Task statement => Wherever the word "search" appears in a line of the records, copy that line.

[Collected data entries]
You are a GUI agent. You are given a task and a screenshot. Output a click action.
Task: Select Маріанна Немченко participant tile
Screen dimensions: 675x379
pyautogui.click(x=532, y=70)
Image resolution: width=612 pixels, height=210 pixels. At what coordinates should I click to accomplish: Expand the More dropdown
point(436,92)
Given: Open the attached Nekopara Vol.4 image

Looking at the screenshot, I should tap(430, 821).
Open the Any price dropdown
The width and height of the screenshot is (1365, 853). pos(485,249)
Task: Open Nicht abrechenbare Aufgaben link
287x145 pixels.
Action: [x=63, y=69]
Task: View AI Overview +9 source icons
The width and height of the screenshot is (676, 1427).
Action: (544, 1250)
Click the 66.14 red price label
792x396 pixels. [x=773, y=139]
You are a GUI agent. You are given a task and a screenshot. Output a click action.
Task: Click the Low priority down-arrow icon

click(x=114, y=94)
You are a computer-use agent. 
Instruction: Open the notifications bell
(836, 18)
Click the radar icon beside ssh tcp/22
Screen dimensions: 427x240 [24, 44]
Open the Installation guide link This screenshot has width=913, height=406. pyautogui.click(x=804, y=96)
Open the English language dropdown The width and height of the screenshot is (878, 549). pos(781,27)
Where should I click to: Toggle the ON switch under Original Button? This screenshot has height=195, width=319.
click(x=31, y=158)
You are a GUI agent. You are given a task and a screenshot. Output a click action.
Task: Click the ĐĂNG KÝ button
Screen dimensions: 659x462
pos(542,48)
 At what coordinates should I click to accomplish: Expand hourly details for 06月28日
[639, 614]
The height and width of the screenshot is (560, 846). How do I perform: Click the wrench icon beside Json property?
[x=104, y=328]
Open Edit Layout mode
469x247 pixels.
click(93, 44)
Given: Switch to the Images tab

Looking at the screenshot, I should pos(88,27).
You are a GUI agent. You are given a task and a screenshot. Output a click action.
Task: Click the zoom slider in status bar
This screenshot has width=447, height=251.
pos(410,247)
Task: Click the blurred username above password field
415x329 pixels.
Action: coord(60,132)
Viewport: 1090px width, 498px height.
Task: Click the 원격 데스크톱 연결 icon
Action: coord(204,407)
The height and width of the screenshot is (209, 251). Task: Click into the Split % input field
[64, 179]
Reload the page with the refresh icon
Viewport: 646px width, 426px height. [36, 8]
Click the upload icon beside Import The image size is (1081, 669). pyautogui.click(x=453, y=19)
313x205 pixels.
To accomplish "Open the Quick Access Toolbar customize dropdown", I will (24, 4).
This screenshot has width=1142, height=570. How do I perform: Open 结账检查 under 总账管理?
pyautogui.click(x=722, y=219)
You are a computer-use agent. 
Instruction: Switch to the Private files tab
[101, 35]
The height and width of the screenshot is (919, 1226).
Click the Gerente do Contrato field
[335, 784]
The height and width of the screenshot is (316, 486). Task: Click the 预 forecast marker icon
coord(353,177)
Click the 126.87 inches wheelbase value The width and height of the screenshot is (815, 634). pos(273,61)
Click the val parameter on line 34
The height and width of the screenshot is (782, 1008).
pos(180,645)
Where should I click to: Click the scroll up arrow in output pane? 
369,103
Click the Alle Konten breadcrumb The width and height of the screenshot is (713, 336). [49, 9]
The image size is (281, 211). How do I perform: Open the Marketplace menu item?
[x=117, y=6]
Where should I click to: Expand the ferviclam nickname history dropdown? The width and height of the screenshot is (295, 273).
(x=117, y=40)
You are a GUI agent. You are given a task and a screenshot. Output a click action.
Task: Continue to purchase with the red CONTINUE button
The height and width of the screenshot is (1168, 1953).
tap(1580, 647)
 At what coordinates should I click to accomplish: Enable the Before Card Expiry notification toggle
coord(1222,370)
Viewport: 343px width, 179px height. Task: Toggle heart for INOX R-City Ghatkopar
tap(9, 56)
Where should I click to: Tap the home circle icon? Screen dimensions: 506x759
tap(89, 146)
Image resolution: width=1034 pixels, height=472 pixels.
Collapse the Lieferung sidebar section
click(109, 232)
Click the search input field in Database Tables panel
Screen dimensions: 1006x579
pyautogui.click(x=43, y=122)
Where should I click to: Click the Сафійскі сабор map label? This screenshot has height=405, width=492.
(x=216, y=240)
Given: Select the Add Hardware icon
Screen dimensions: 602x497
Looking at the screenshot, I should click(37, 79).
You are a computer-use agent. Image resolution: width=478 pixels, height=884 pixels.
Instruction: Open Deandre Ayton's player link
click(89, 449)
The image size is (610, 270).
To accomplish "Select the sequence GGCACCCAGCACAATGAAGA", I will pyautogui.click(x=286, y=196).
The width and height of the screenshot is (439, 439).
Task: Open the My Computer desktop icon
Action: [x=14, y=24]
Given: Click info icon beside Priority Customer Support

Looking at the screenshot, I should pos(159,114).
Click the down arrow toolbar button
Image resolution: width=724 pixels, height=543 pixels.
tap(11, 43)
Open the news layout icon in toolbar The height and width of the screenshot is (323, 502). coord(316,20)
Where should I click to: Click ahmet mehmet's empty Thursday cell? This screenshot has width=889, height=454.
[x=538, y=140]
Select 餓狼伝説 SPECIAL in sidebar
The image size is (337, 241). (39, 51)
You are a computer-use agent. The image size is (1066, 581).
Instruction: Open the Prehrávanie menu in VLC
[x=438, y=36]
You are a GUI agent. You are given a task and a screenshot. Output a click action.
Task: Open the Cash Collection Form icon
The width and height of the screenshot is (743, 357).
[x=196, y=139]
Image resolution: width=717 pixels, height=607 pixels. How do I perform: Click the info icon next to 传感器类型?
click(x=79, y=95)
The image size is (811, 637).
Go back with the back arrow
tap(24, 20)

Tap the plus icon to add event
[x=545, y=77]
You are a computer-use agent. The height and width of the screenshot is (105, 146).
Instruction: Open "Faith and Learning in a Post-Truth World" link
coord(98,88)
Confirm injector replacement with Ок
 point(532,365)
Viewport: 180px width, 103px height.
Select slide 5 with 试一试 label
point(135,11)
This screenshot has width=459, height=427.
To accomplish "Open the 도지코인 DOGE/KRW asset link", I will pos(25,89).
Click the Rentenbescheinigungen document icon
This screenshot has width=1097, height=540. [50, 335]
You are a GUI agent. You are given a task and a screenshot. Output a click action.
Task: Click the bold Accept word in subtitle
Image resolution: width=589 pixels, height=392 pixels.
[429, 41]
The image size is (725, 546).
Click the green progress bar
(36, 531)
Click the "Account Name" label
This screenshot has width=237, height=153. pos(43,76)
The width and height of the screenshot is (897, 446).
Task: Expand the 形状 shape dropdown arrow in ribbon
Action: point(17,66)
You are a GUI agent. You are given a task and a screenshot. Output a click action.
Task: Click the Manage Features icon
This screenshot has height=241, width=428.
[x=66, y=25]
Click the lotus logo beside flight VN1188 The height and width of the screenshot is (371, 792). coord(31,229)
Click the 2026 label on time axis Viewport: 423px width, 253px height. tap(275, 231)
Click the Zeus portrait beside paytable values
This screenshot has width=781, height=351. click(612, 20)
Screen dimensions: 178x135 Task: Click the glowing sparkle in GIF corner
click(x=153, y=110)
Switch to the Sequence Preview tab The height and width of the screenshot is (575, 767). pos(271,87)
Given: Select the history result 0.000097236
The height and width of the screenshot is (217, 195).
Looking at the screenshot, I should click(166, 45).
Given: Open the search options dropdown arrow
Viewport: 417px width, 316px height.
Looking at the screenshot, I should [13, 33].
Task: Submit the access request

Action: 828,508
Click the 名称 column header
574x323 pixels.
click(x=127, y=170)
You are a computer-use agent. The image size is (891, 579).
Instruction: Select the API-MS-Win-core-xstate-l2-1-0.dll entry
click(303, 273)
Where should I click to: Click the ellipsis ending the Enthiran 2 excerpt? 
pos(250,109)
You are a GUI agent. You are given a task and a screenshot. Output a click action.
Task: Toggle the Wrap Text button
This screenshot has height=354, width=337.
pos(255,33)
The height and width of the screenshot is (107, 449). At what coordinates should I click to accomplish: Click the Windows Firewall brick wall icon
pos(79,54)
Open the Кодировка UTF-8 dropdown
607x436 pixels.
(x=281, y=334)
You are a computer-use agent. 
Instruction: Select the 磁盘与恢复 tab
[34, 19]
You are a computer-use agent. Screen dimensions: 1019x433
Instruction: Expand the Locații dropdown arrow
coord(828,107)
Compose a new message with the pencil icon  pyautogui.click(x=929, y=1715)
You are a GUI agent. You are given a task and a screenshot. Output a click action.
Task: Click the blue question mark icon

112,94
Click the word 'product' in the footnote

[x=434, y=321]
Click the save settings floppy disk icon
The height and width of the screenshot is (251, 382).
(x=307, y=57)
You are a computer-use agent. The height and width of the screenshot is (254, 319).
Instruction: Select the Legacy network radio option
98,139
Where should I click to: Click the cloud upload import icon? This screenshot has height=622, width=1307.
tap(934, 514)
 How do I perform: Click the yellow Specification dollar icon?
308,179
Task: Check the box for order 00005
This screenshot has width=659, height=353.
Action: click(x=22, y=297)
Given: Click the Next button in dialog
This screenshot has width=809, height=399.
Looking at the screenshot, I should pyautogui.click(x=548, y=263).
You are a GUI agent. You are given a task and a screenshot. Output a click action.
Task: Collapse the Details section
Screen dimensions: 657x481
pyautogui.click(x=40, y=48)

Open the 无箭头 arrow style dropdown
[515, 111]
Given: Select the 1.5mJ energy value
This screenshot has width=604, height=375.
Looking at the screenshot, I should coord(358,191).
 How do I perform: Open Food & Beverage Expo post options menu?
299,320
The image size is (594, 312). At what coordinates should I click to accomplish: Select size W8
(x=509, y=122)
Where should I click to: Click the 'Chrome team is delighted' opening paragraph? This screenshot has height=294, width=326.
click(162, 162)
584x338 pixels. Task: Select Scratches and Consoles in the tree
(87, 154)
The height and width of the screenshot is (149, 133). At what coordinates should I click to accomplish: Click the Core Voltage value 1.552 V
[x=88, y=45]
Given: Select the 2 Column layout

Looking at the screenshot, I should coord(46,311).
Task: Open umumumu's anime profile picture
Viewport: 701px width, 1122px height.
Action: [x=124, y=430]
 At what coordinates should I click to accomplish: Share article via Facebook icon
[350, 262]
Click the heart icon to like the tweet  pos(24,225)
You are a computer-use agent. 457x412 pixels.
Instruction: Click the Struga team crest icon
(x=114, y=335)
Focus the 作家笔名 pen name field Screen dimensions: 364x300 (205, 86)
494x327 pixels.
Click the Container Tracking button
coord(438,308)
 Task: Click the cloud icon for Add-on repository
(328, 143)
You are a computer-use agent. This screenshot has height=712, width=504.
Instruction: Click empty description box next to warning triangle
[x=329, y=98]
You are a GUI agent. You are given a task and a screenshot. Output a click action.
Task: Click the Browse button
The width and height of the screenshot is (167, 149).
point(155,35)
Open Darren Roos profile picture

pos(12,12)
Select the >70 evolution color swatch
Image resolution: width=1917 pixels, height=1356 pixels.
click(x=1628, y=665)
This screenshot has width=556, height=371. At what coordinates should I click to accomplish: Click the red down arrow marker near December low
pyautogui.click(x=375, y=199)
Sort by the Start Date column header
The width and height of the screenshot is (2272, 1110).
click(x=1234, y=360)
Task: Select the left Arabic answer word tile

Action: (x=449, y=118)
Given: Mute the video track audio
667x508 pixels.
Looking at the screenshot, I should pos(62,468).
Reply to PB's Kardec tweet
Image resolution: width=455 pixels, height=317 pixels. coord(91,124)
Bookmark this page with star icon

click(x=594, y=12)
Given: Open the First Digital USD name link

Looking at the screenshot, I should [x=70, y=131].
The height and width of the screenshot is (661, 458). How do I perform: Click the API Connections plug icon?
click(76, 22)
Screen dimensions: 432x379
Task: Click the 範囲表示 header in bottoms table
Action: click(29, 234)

Answer space =>
Click the search input field in Database Tables panel
Given: Open the search options dropdown arrow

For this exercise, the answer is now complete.